Task to carry out - Filter the lines below, keeping each one that holds "menu".

━━━ Data for review ━━━

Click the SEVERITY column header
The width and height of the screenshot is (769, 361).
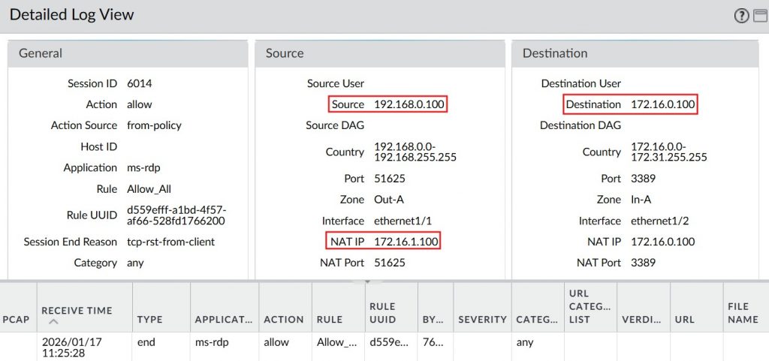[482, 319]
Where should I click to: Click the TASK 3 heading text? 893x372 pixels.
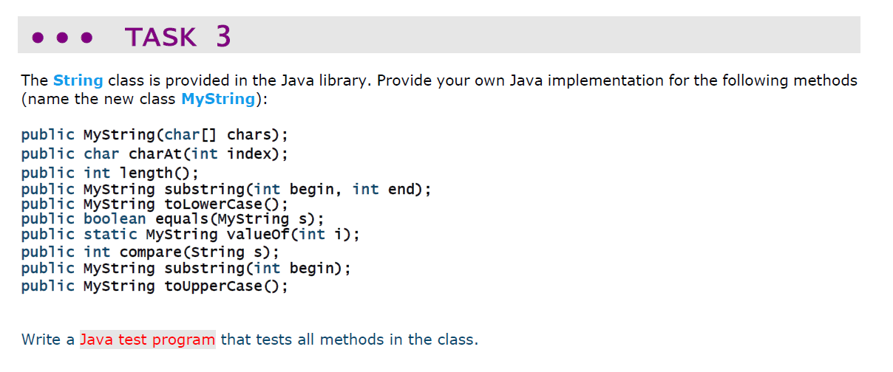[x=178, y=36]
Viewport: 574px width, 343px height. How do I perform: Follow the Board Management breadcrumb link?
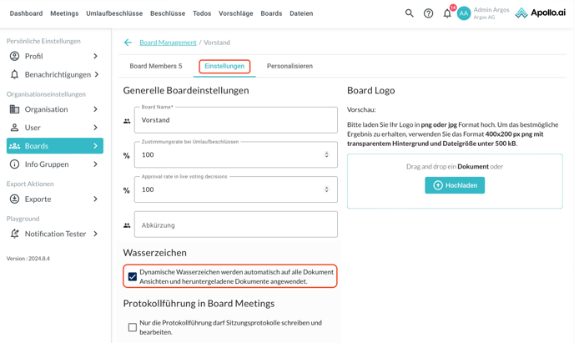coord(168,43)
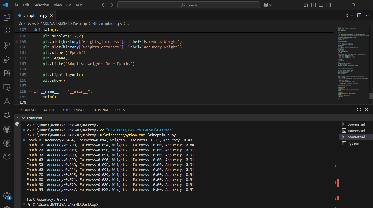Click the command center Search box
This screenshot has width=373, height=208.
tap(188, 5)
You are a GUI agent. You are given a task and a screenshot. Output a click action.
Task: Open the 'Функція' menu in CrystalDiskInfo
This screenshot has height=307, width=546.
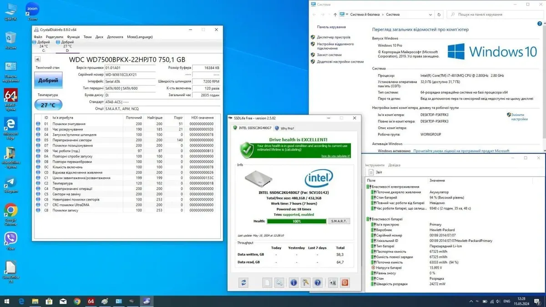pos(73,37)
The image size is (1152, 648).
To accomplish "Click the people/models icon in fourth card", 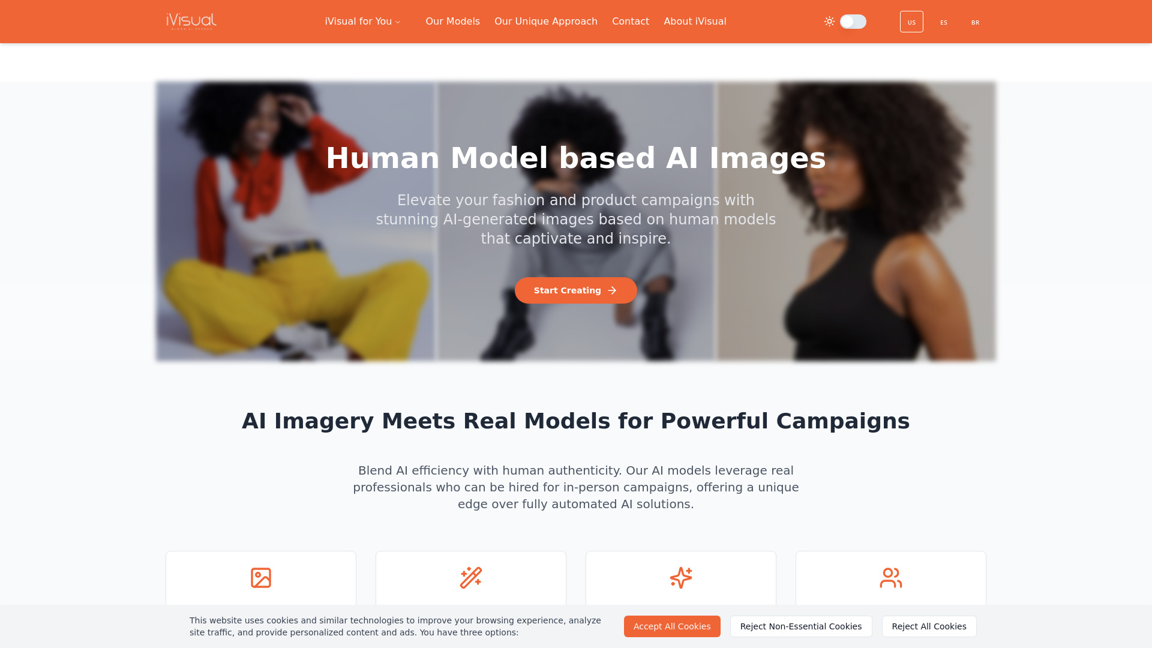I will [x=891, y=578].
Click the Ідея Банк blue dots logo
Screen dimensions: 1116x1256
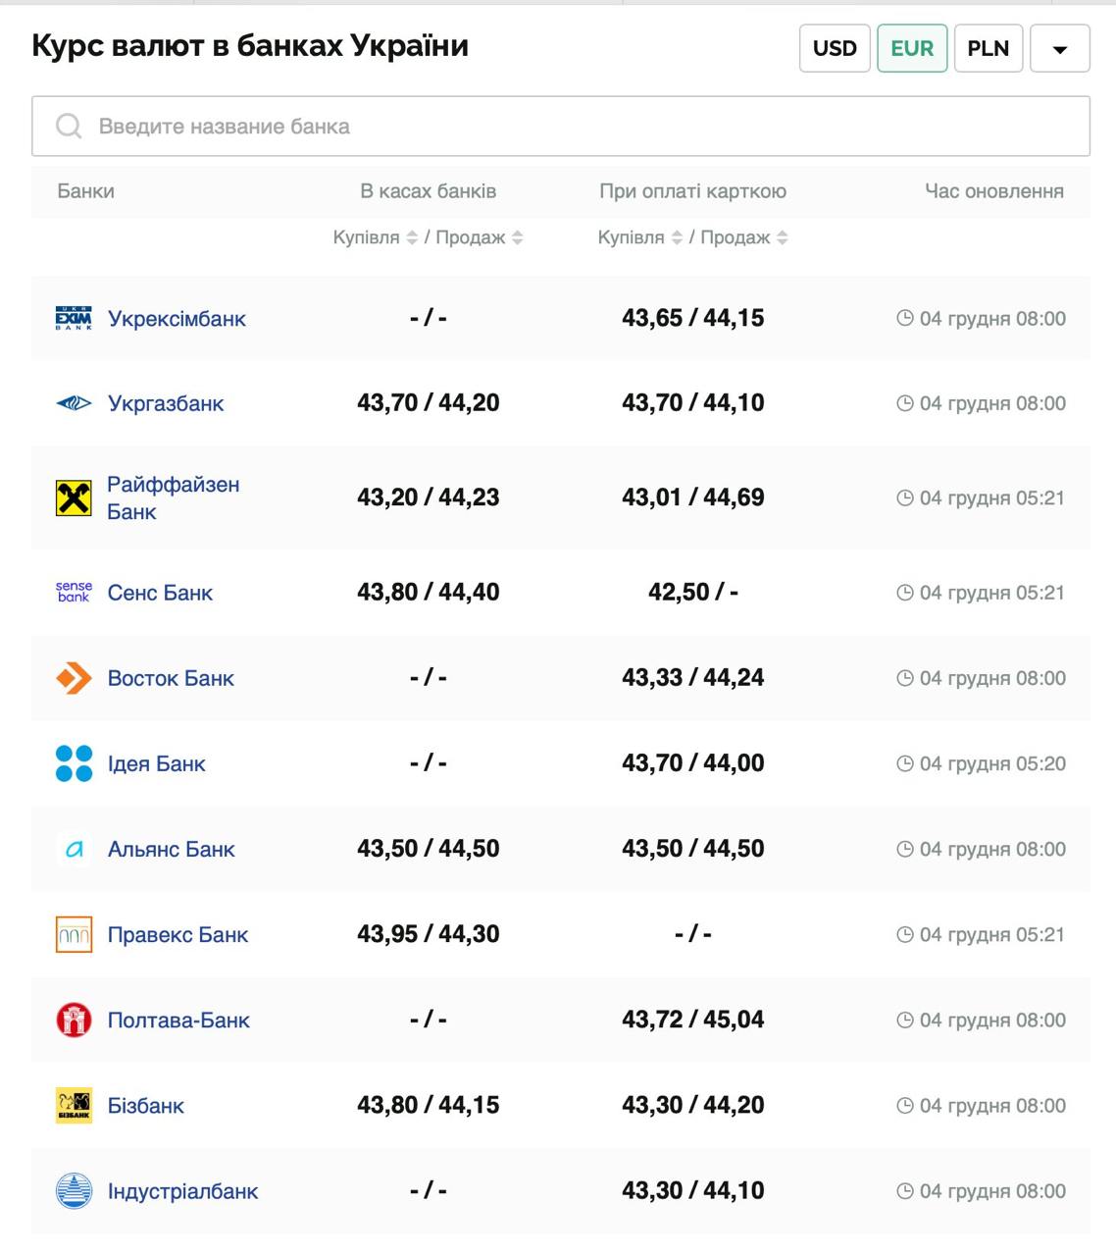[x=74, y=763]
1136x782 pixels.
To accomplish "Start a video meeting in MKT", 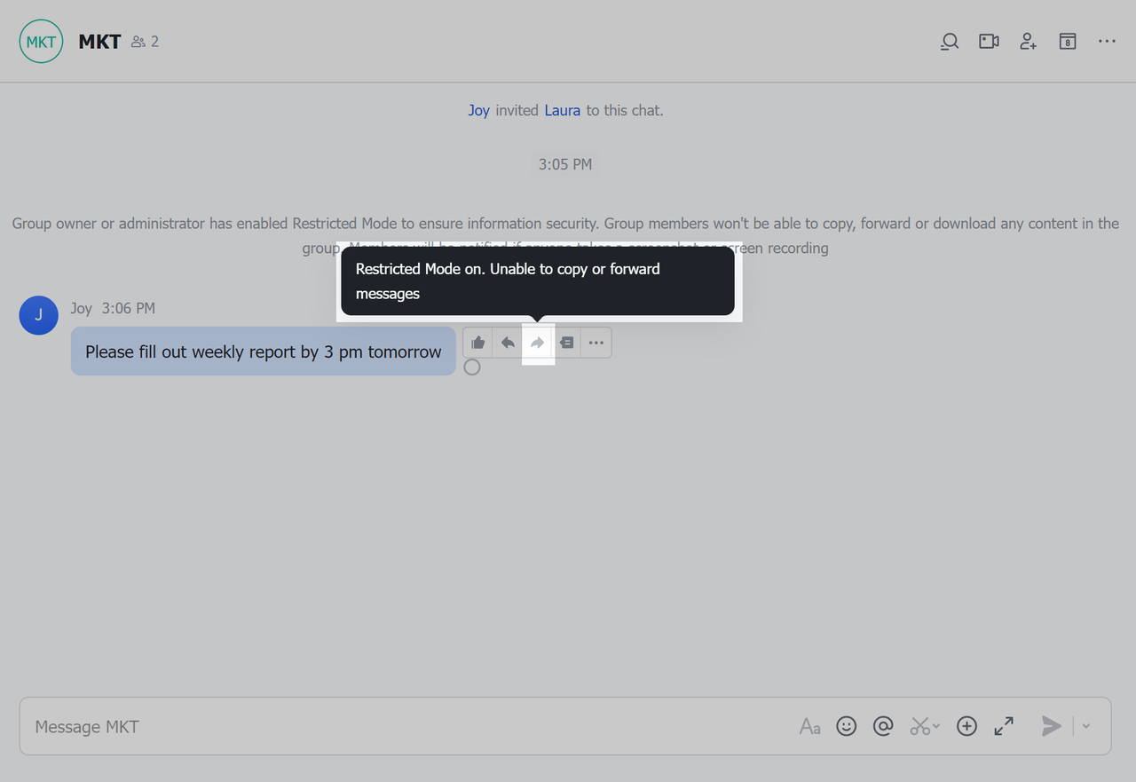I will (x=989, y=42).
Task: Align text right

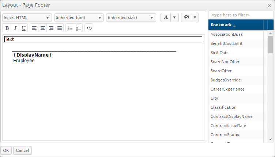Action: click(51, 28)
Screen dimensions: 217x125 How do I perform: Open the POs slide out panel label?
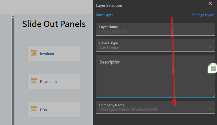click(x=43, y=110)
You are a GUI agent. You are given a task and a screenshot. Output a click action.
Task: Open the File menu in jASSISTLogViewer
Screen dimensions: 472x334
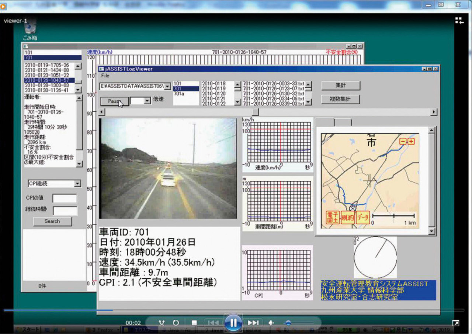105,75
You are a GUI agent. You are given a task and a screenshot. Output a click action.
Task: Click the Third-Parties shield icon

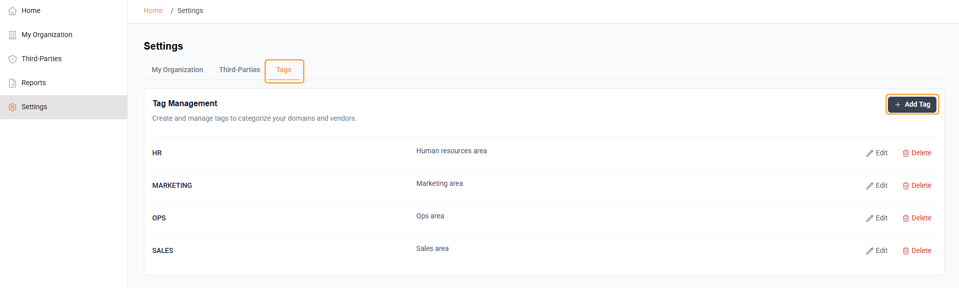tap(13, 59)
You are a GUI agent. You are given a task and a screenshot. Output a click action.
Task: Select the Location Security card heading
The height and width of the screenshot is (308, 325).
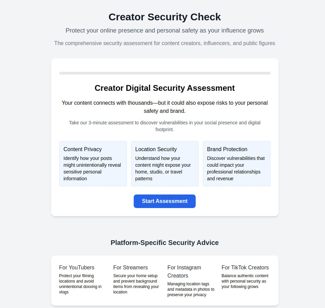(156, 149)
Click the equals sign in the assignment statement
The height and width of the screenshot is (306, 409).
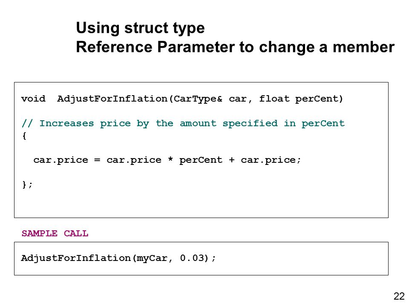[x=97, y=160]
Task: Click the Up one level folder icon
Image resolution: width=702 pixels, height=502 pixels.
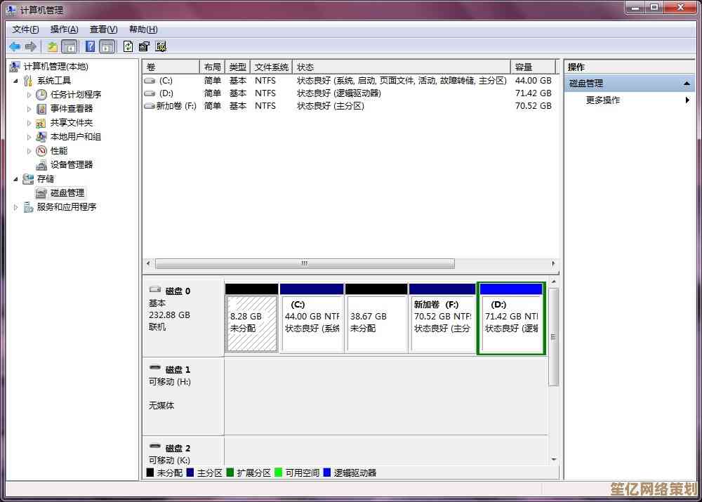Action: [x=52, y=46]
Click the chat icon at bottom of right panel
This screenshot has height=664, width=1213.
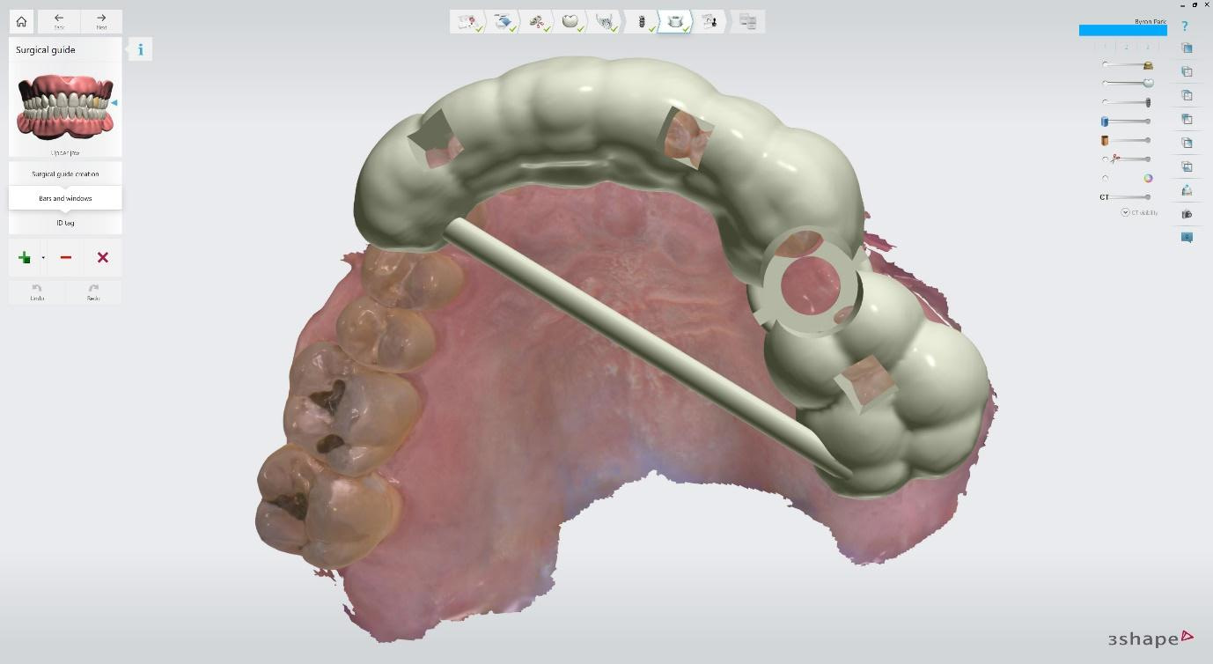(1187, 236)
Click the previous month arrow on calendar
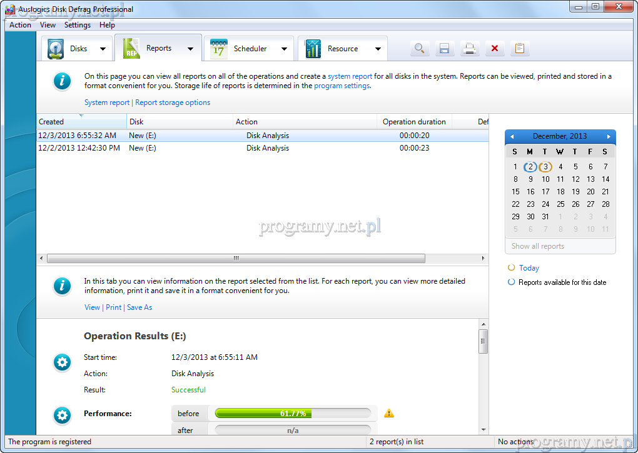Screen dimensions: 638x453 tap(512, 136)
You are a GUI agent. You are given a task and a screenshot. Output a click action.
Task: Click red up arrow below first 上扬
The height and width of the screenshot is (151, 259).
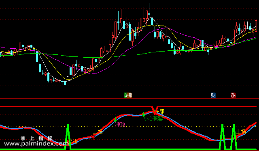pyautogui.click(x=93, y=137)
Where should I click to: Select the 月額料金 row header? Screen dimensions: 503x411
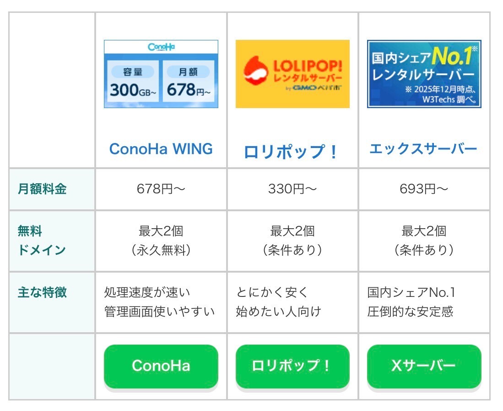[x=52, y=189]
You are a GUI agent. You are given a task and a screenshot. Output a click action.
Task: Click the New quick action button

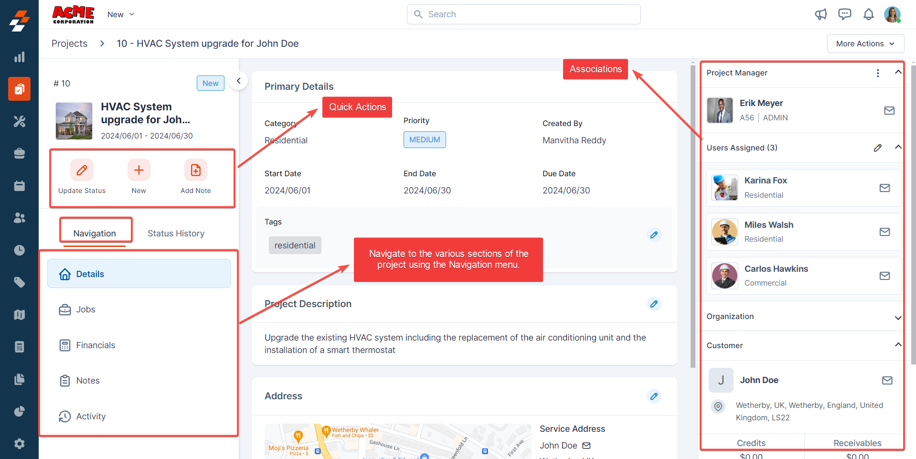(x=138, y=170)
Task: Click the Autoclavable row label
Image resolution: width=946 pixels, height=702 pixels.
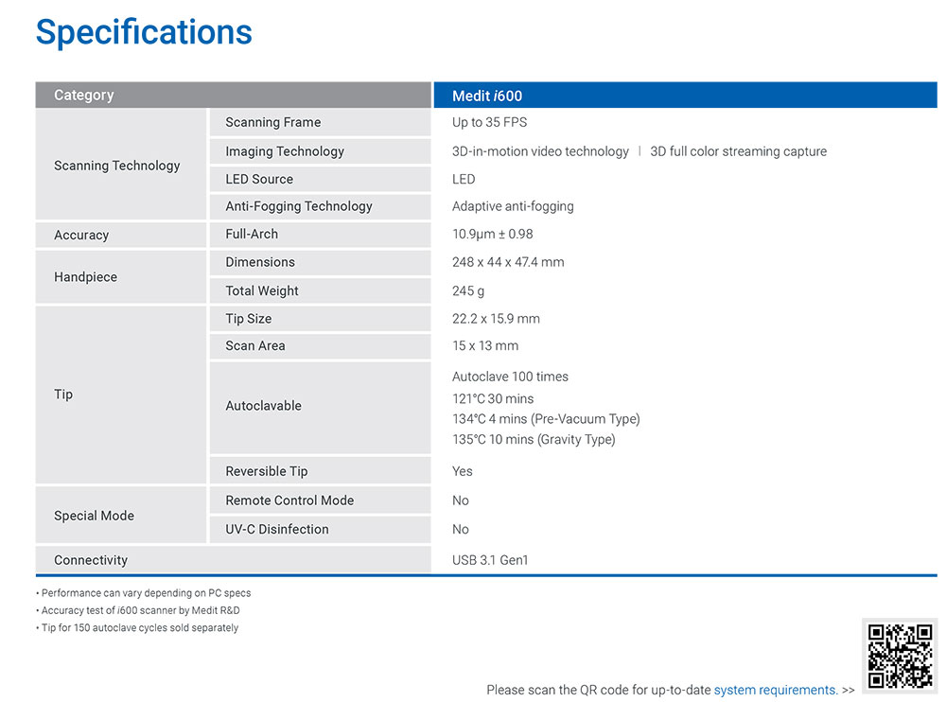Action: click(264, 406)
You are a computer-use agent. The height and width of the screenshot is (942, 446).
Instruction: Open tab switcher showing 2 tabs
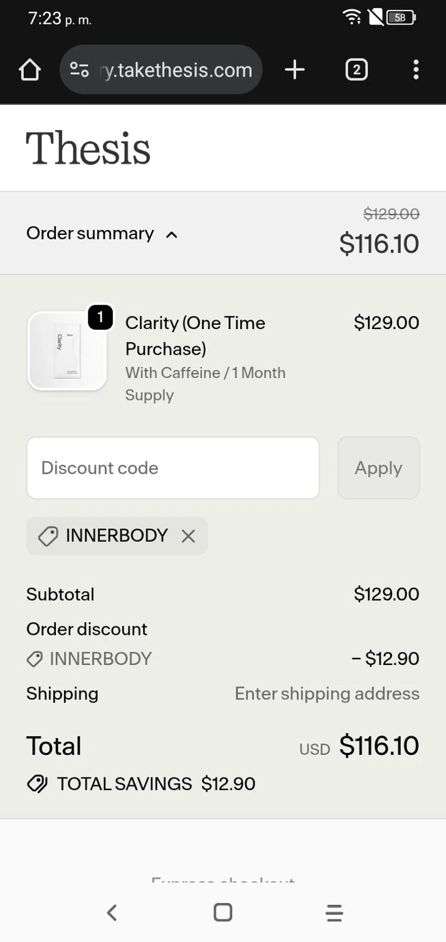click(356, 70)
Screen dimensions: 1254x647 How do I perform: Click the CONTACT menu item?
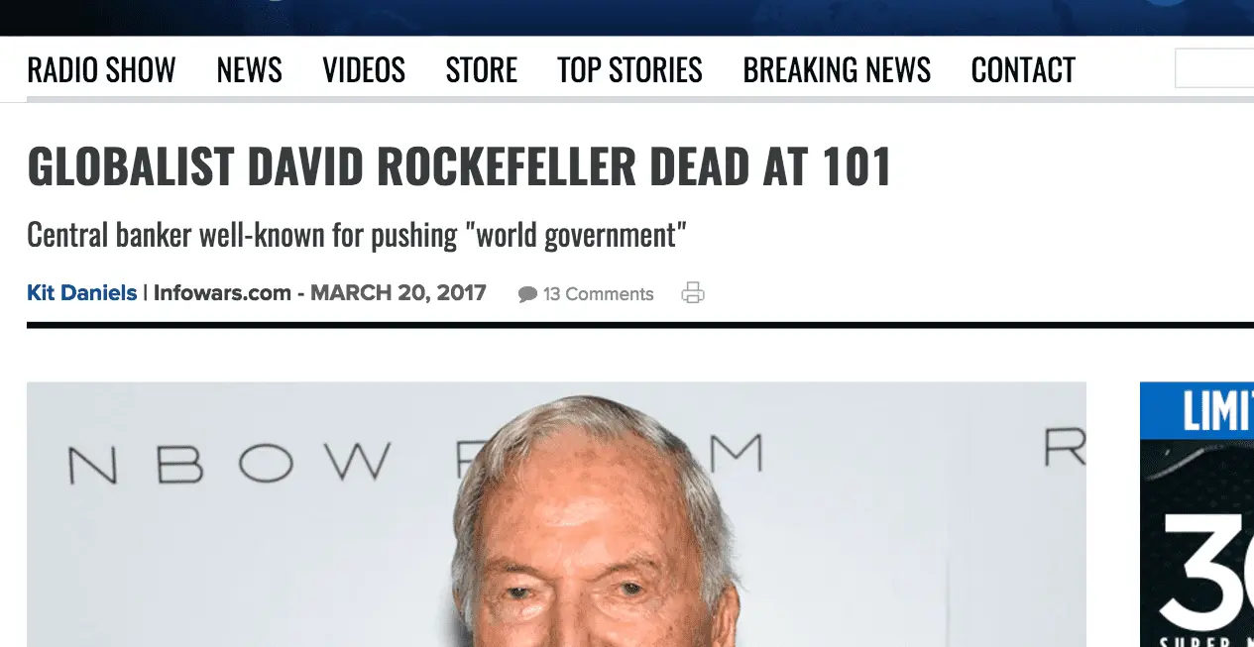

━━━

Response area -
Task: Open the 'Функція' menu in CrystalDiskInfo
Task: Open the File menu in jASSISTLogViewer
Screen dimensions: 1254x647 How do I perform: Click the CONTACT menu item?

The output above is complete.